What you have to do >> The answer is the line containing "The image size is (255, 155)." plus every line after it to the end of the material, retyped exactly and without the pictures.

Material for the task >>

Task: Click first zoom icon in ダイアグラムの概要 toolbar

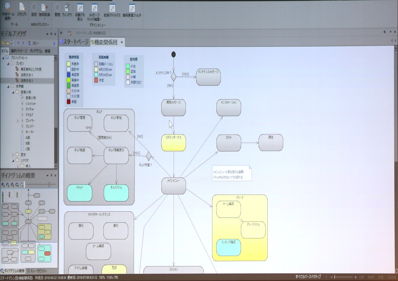Action: (3, 185)
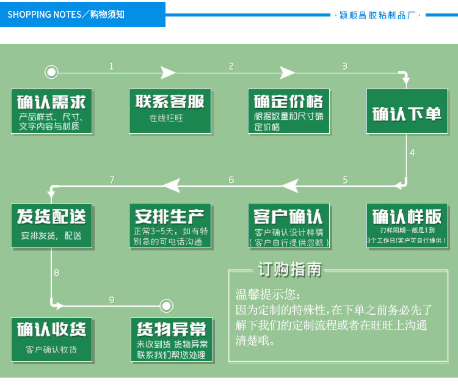This screenshot has width=458, height=388.
Task: Open the 确定价格 step box
Action: [x=289, y=111]
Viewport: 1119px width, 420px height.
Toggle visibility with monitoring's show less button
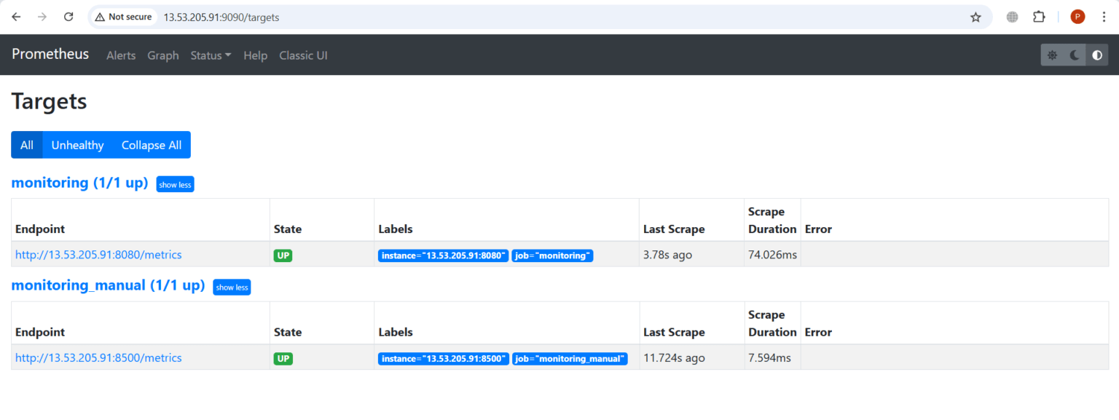point(175,184)
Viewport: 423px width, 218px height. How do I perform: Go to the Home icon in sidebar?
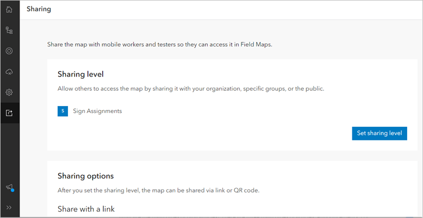(x=9, y=10)
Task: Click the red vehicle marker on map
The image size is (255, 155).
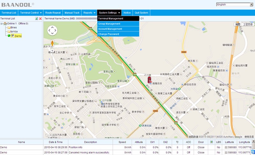Action: [x=149, y=80]
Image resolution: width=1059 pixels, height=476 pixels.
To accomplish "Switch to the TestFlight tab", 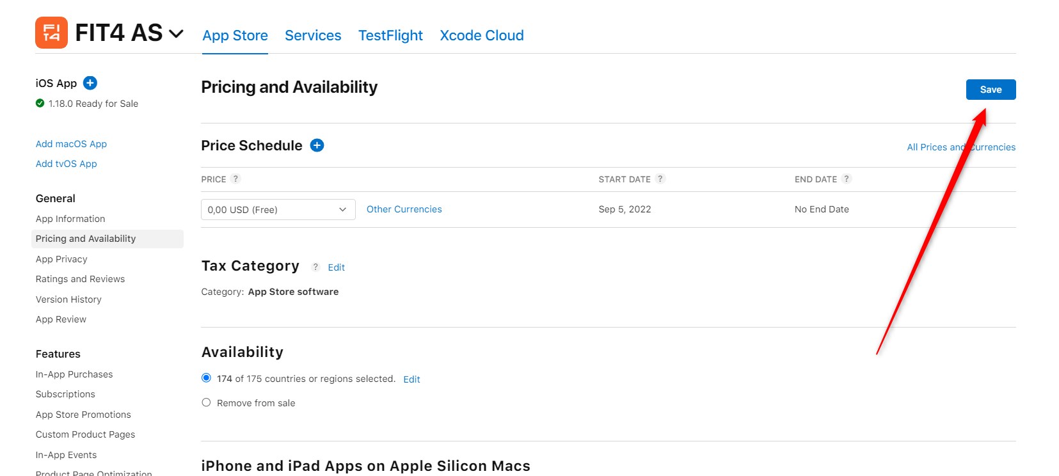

Response to the task >>
The image size is (255, 155).
Action: [x=149, y=80]
Image resolution: width=1059 pixels, height=476 pixels.
To accomplish "Switch to the TestFlight tab", 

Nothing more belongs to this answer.